AI in the 21st Century

AI in the 21st Century

What is AI?

A child is born nine months after egg fertilization in the embryo. Learn to speak, remember things, and walk-in for about two years. A human child does it in itself, learns from his surroundings, keeps growing, and gets better day by day in making decisions.

When we try to simulate these things in a machine or software, we coin it as an AI system. In laymen's terms, we add intelligence to a device or software utilizing some algorithms such that it starts recognizing/doing things for which we have trained them.

Well, most probably, you might be thinking about the sci-fi movies/series such as Terminator, West world, Iron Man, and the list keeps going.

Well, this is not quite in real life. And we may classify any AI in 3 categories.

  1. Artificial Narrow Intelligence: An AI will be termed as narrow AI when it may perform any specific tasks only. In real life, all the current research is in this type of AI only.
  2. Artificial General Intelligence: An AI will be coined as General AI if it gets intelligence near any human being. It may able to perform any intellectual tasks as a normal human being will do. We can show it in the reels only, and it will take quite some time to make it a reality.
  3. Artificial Strong Intelligence: When AI starts beating humans in terms of intelligence.
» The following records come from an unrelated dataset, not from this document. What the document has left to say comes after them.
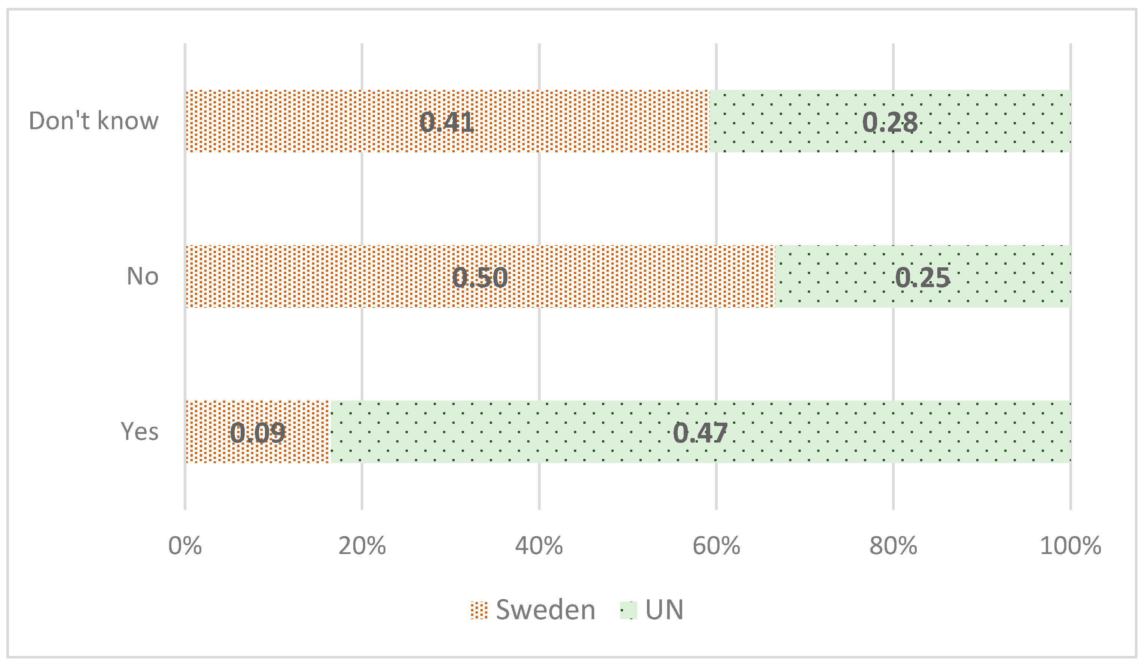
Task: Click the "Yes" category axis label
Action: tap(140, 431)
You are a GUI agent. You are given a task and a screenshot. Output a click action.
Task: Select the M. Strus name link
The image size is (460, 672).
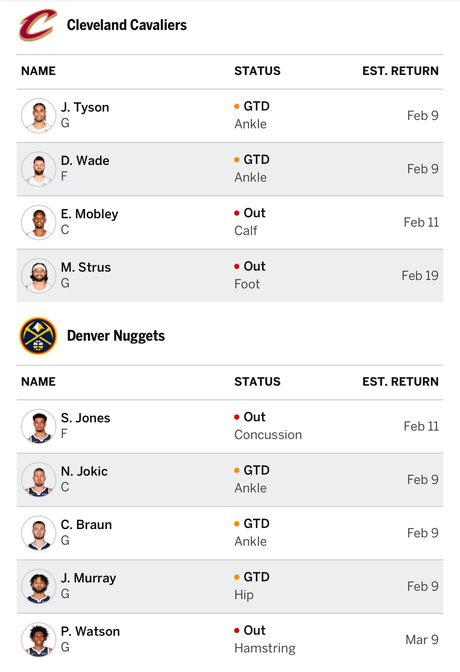(86, 267)
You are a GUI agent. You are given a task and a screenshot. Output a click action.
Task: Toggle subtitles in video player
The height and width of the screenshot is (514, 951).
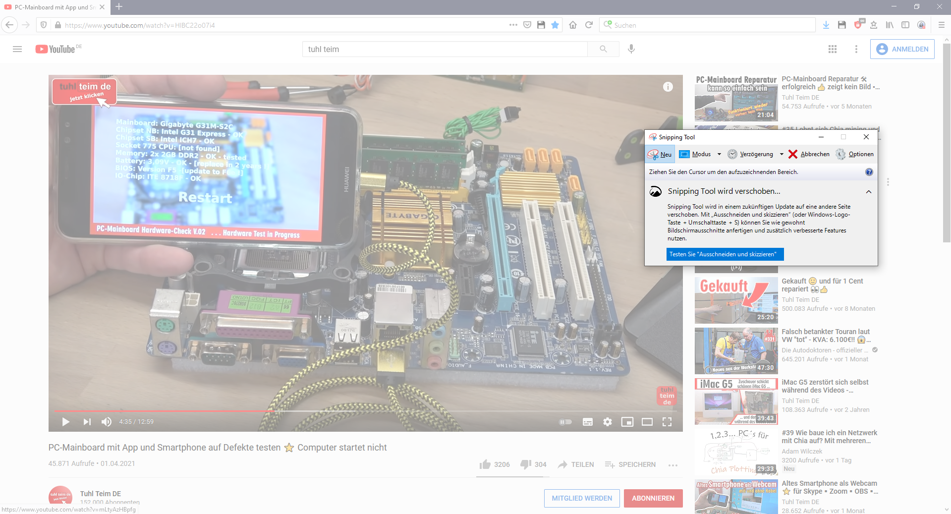(x=587, y=422)
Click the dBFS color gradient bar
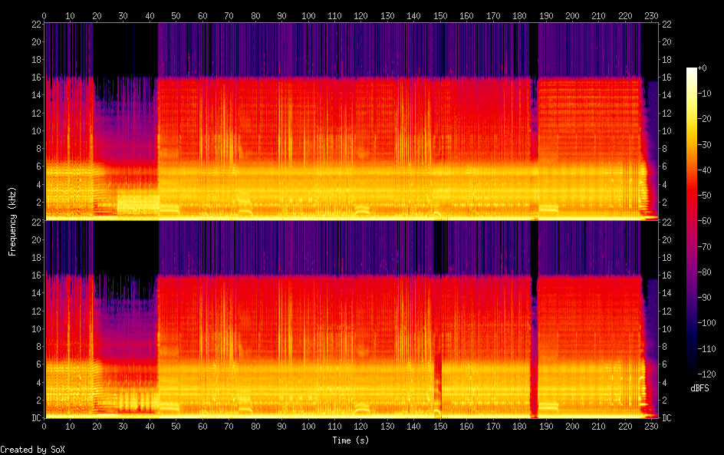This screenshot has height=455, width=724. [x=692, y=223]
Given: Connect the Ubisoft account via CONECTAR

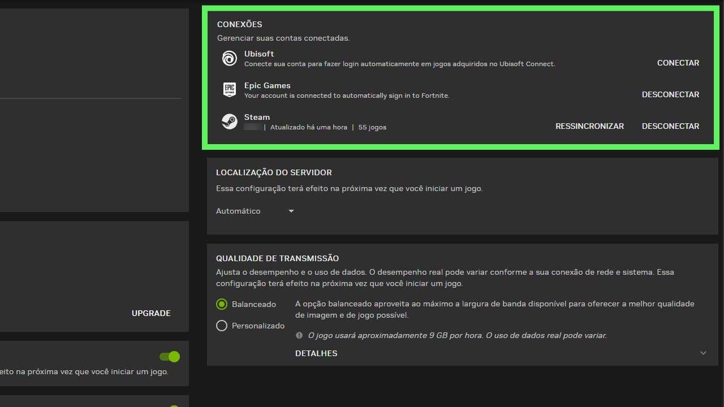Looking at the screenshot, I should pyautogui.click(x=678, y=63).
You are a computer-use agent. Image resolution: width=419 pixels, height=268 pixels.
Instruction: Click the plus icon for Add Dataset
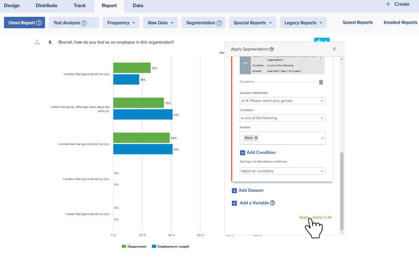point(234,191)
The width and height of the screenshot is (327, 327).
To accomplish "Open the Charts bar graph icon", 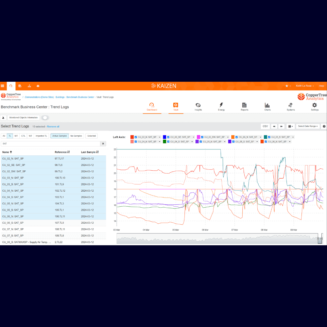I will point(267,105).
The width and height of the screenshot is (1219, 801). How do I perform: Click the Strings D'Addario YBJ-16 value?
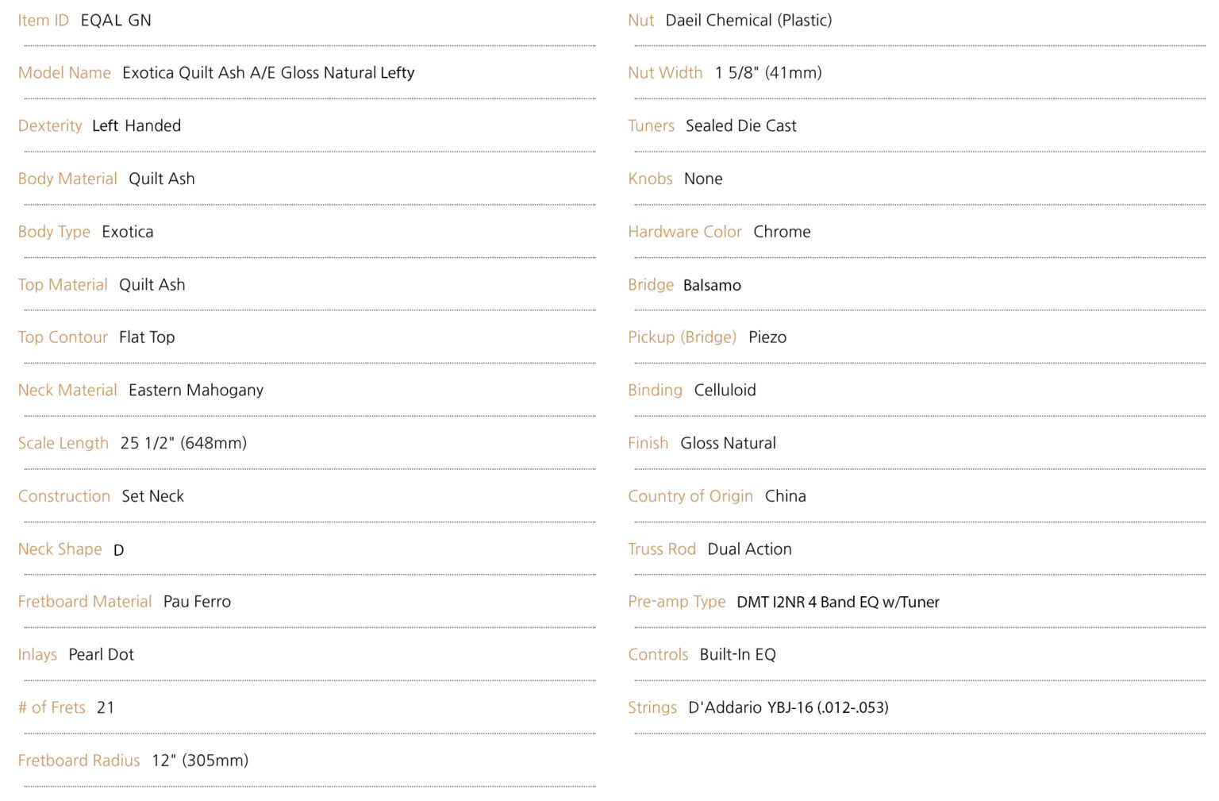tap(788, 707)
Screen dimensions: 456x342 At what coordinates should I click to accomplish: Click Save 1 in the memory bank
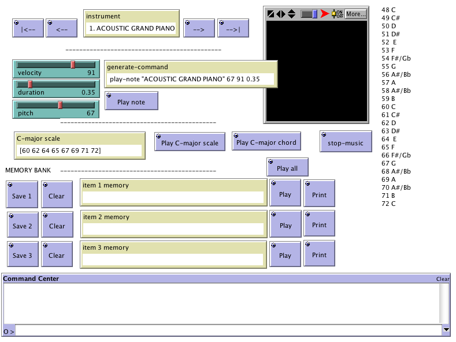coord(22,196)
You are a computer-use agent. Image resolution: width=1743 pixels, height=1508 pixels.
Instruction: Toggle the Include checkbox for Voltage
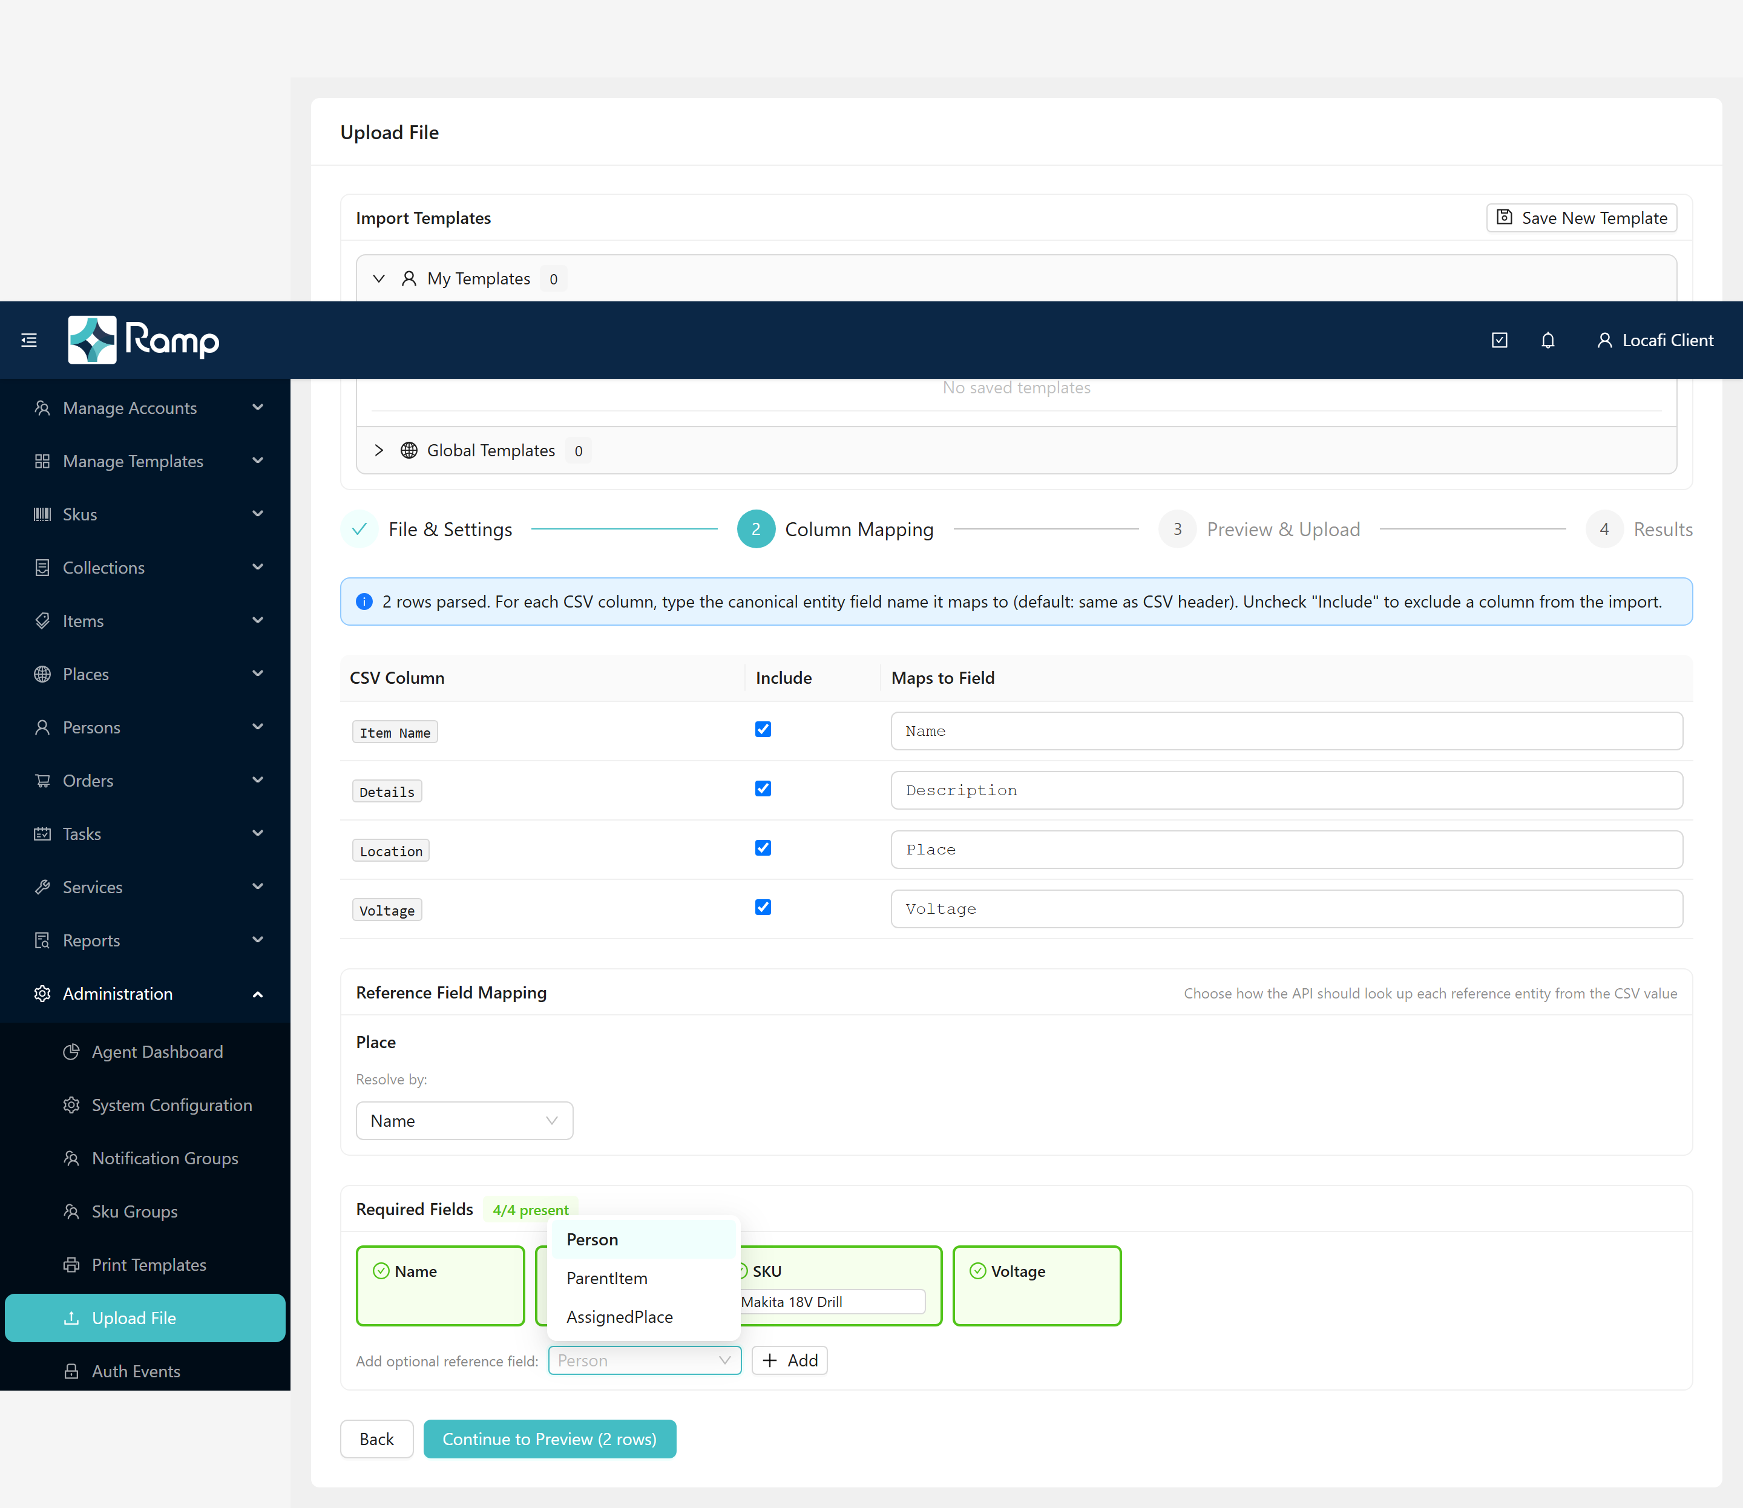point(763,907)
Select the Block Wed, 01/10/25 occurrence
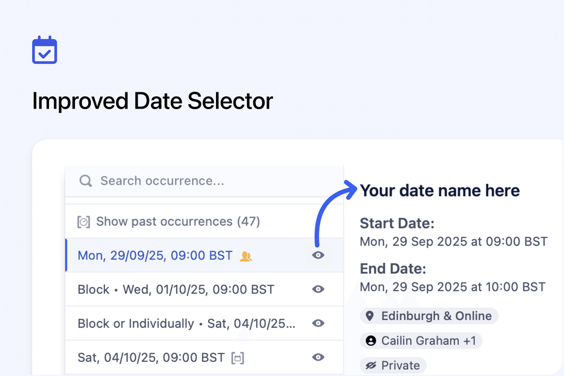 click(176, 289)
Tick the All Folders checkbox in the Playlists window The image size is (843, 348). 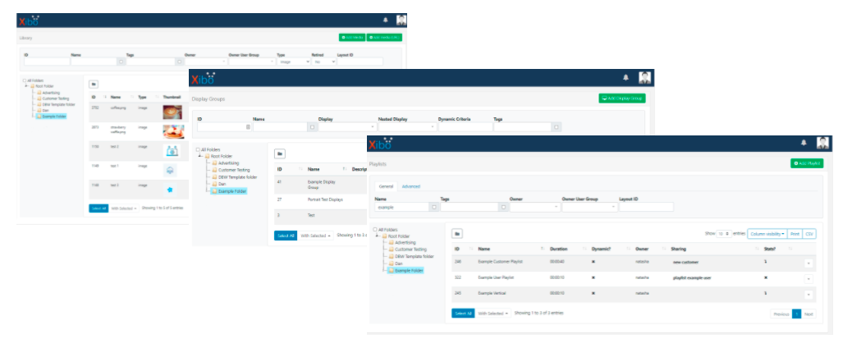[x=375, y=229]
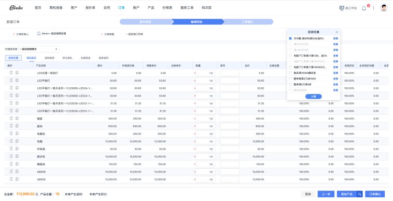Click quantity field for 鼠标 row
The image size is (393, 201).
[x=205, y=126]
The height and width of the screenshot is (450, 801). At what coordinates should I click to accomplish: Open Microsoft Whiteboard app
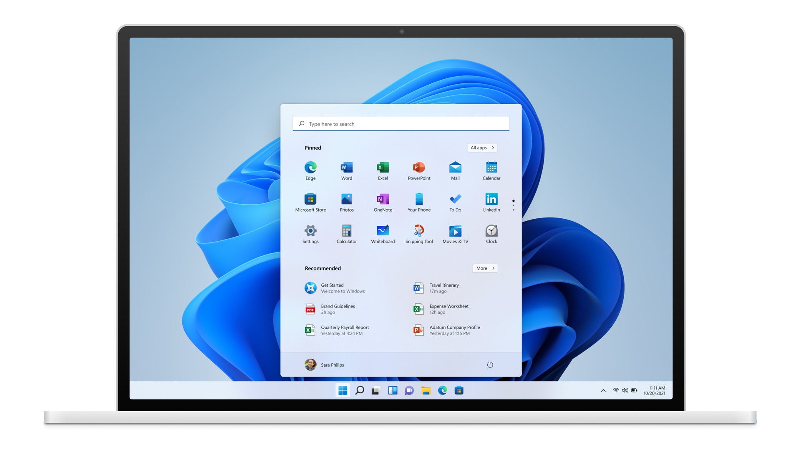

You might think that there are such AI that may beat humans in many specific tasks, then why we say that we are still in the narrow AI. That is because that is narrow AI, that AI is capable of doing that specific job only. If we throw something which it has not seen or not trained for then, it will collapse. We have AI systems that are capable of detecting  Leucoma just from the images of the eye. But it will fail if we give it a simple dog image.

Types of AI

In general, AI has three subfields/sub-domains

  1. Artificial Intelligence
  2. Machine Learning
  3. Deep Learning

Artificial Intelligence

You might have heard about Tesla and its self pilot mode, where the AI drives the car on its own with no human supervision. It is the best example of Artificial Intelligence. The vehicle, with the help of very high advanced sensors, drives the car on its own. It involves very complex decisions as changing and deciding lanes in the busy road, giving side to the following vehicle based on its driving behavior and real-time circumstances. You may sleep, and the car will take you to your desired destination.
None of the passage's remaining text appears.